Categories: Cathy Breslaw, THE BUZZ

THE BUZZ: Catherine Goodman, New Works

Hauser & Wirth, Arts District, Los Angeles
Through May 5, 2024

by Cathy Breslaw

March 12, 2024

Catherine Goodman in her London studio, 2023© Catherine Goodman. Courtesy the artist and Hauser & Wirth Photo: Oskar Proctor

London based artist Catherine Goodman’s 10 large scale oil paintings on view at Hauser & Wirth, are a veritable display of luscious organically flowing forces of energy in motion. Initially a bit dizzying to focus on, I couldn’t help but be mesmerized by the intensity of the screaming rich reds, yellows, oranges, greens and blues, and forms that dance and rotate in the spaces of the canvases. Fortunately she has made room for white and black spaces important in giving the viewer a place of peace in an otherwise highly-charged chaotic mix of vibrations of color and forms. There is a physicality to the two dimensional surfaces with a combination of thick impasto brushstrokes  that are both shiny and dull,  alongside thinner more transparent shapes and drips. 

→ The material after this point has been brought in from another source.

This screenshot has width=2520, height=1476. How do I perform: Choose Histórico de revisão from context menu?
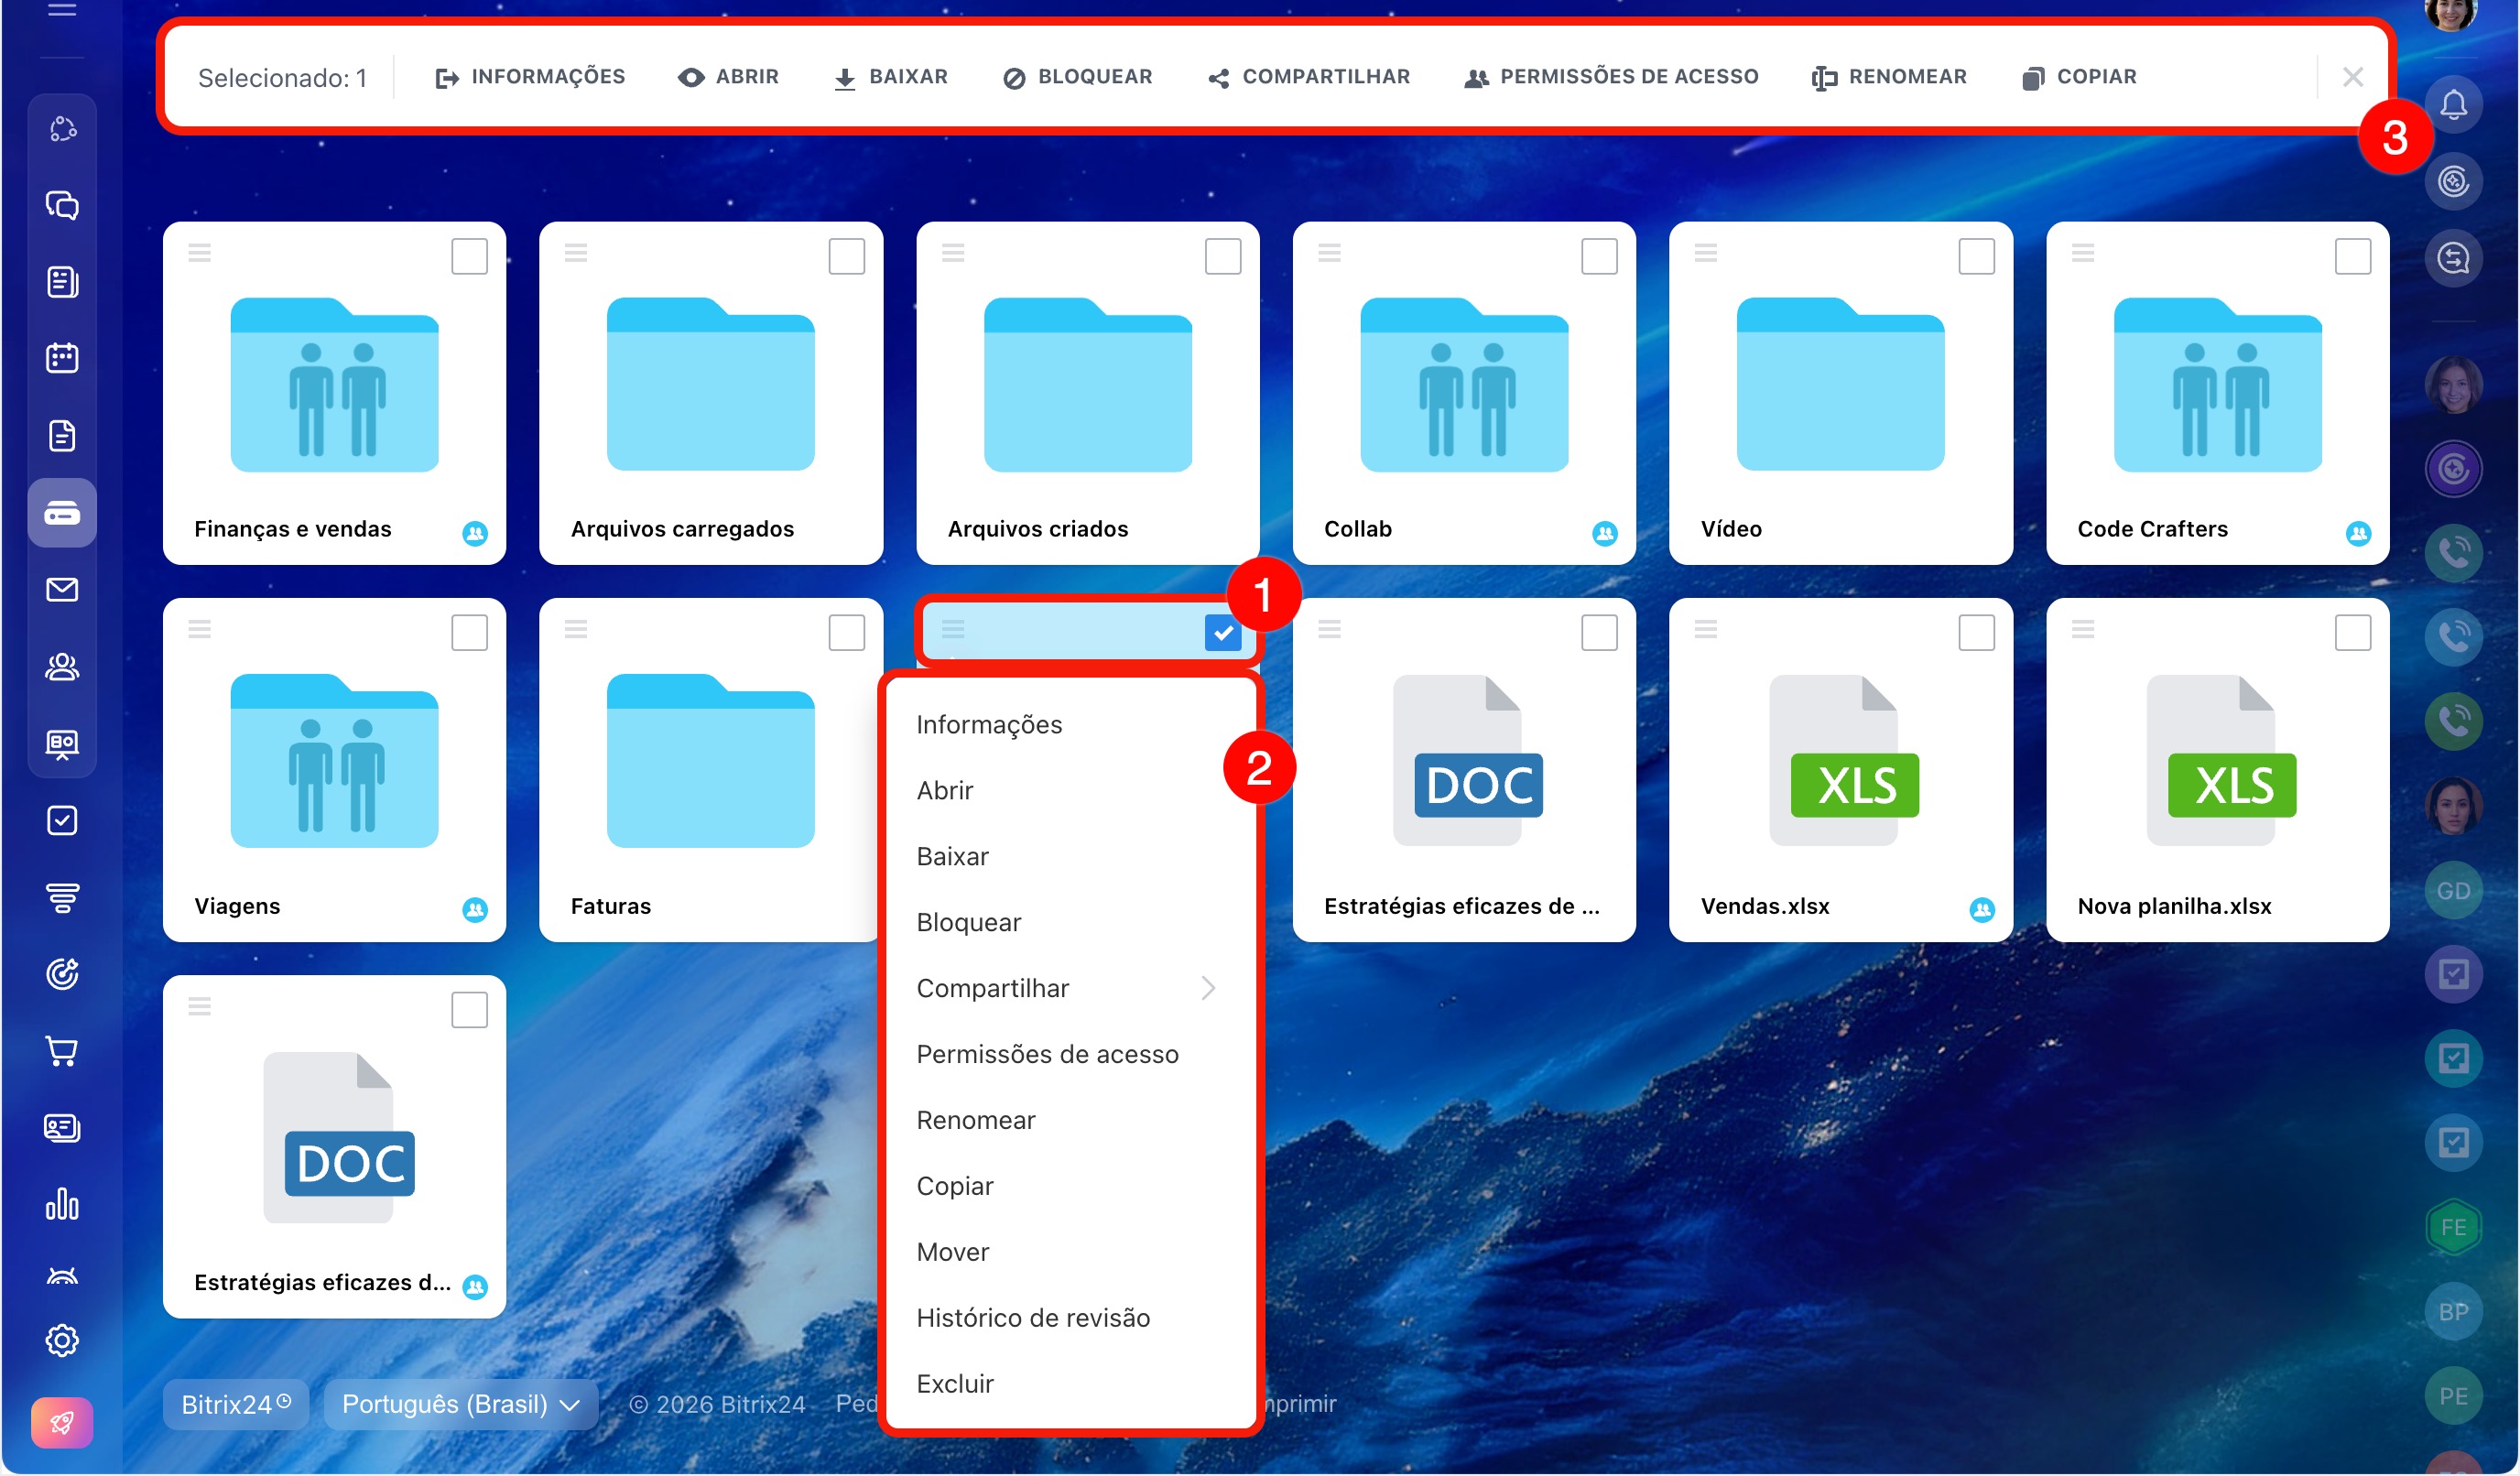1033,1318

Traditionally trained at London’s Camberwell School of Arts & Crafts and the Royal Academy Schools, Goodman is known for her portraits and drawings of landscapes, cityscapes, interiors and people. She has taken her trademark gestural tonal works and shifted to this body of expressionistic abstract imagery.

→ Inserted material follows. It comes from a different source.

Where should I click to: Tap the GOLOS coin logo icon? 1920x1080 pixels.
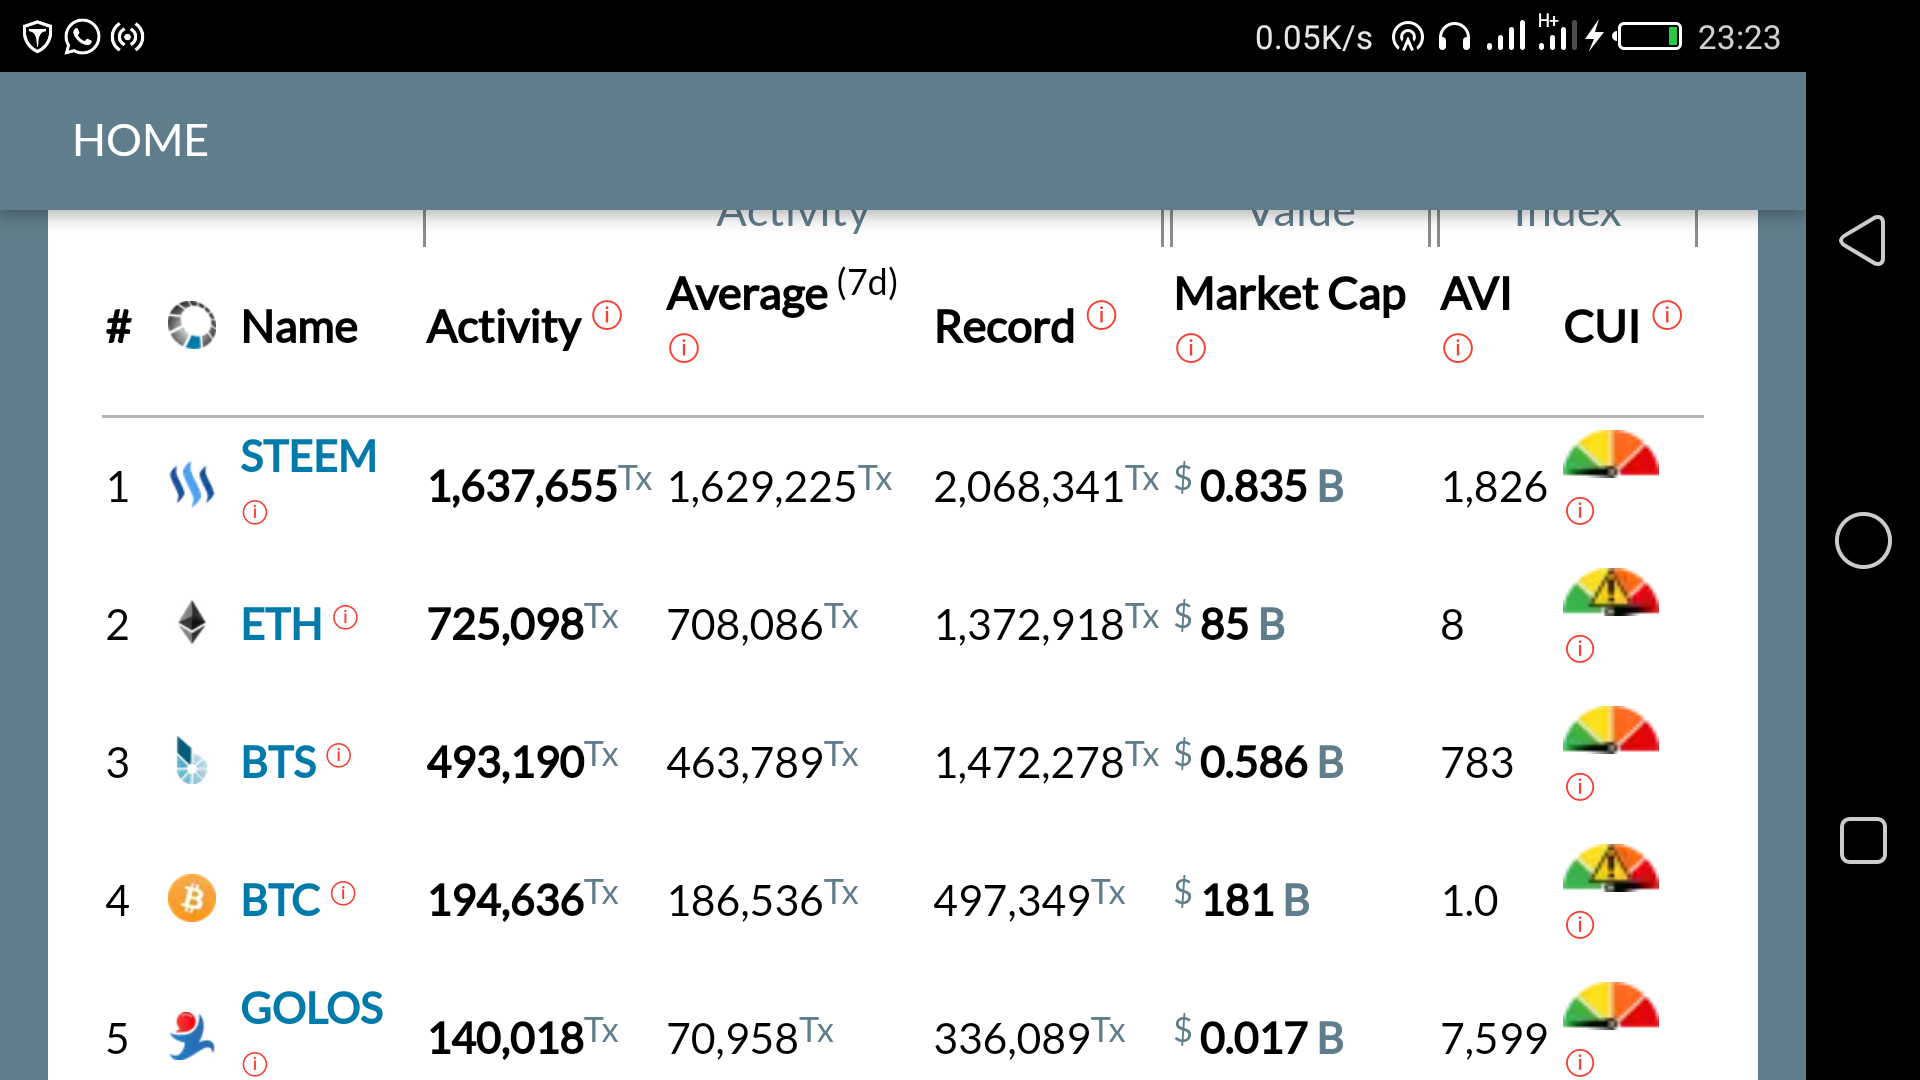tap(191, 1037)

Installation view, ‘Catherine Goodman. New Works,’ Hauser & Wirth Downtown Los Angeles 27 February – 5 May 2024. Courtesy the artist and Hauser & Wirth. Photo: Keith Lubow

Interestingly enough, once we have our ‘bearings’ standing in front of her paintings, we begin to see and experience the underlying structures. They harken back to a mix of figuration and the natural world which is seen in her stand-alone pastel and painted drawings. An example of this is the one abstract drawing (Spargrove II, 2023, pastel on paper) included in this exhibition.  Goodman’s well-honed active drawing techniques become visible and we can see how she may have started these paintings as drawings en plein air, allowed them a gestation period before bringing them ‘to life’ as these present tense, in the moment paintings.  Goodman’s work references 20th century Abstract Expressionists like Joan Mitchell, Helen Frankenthaler, and Willem de Kooning in her mark-making, gestural and rich-hued forms as well as the character of line-making with the brush.

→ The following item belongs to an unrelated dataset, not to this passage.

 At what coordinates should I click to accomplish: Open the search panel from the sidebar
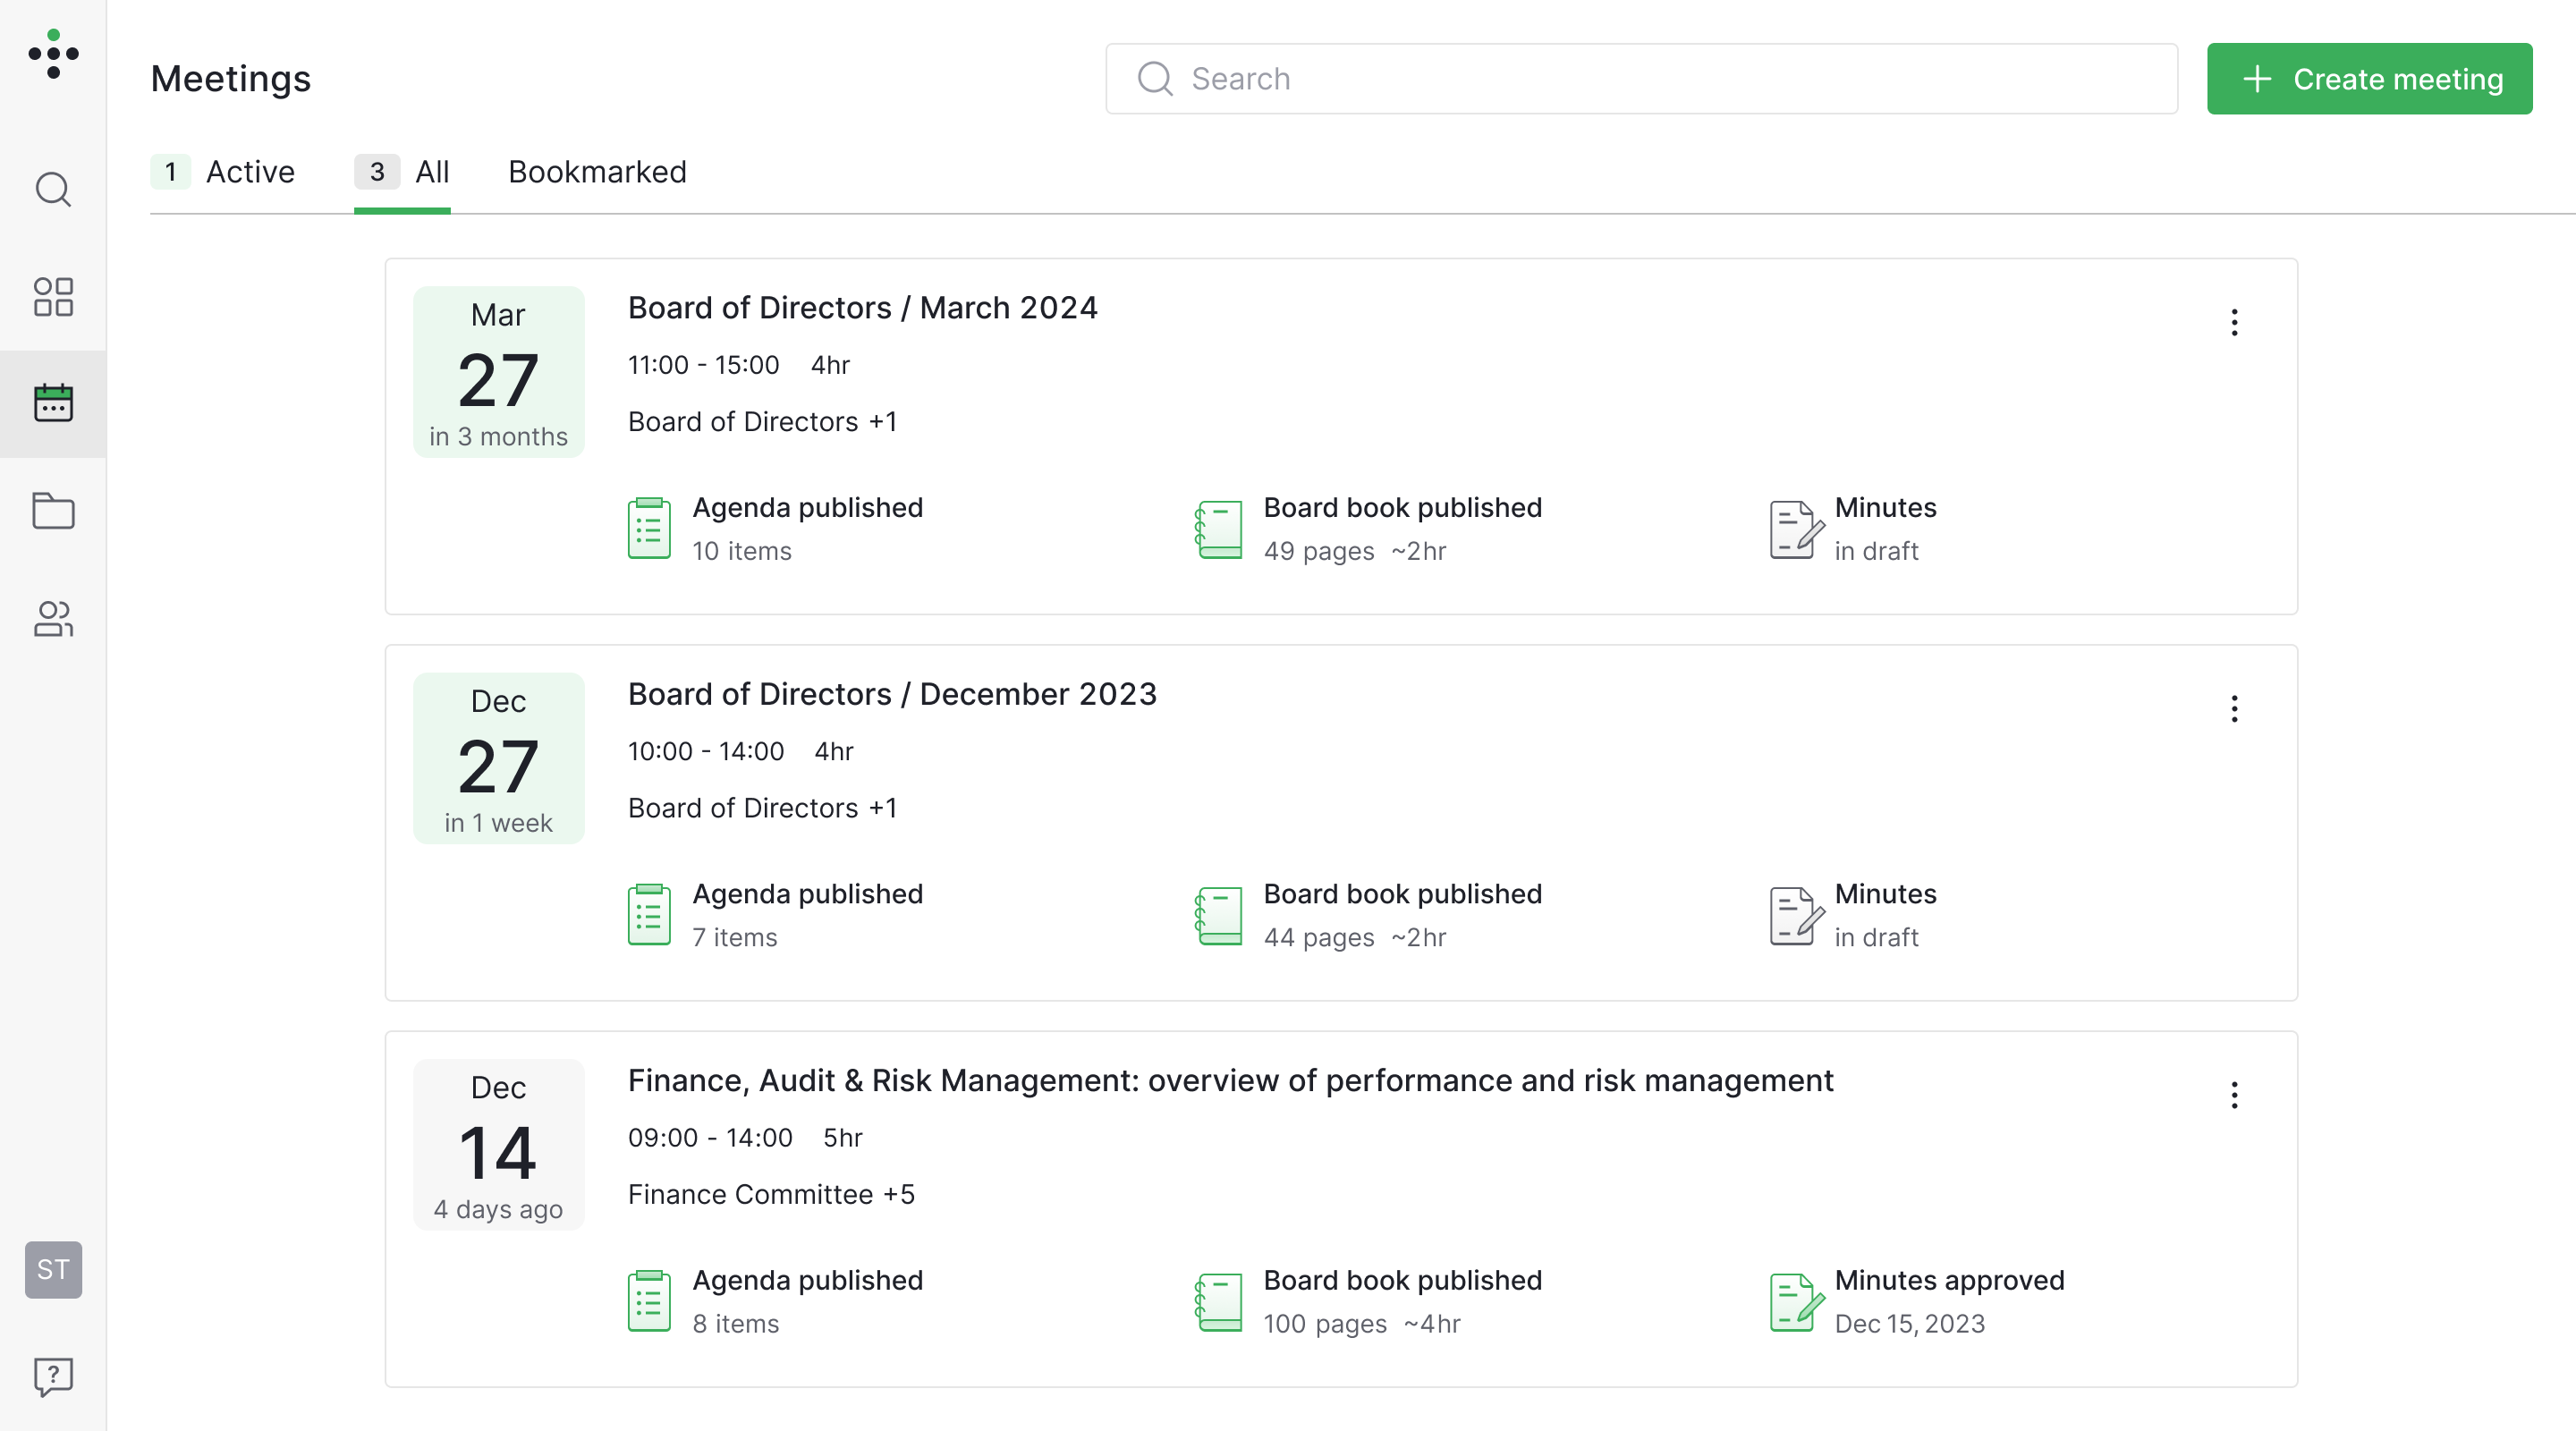[52, 189]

Girls 2023 Oil on linen 180 x 235 cm / 70 7/8 x 92 1/2 in. Photo: Damian Griffiths

Freedom from rigorous traditional portrait painting, Goodman transports us to her inner world of memory, imagination, relationships, and recollections. Her works feel Intensely personal, almost as if each painting is her working through her authentic thoughts, anxieties, concerns and direct experiences in nature and in communication with the world in general.

Hearing Goodman talk about the sources of her drawings as films, nature and people, the forms in her works start to become visible – almost like the “I Spy” books where the reader is asked to locate some object or person within an illustration filled with a multitude of imagery. Surprisingly, she also talks about these paintings as having evolved from a process of twice per day meditations.

Goodman’s paintings take us on a voyage of discovery – she takes us with her, barely hanging on to the pulsating fast-moving color-driven shapes and images of her electrified paintings.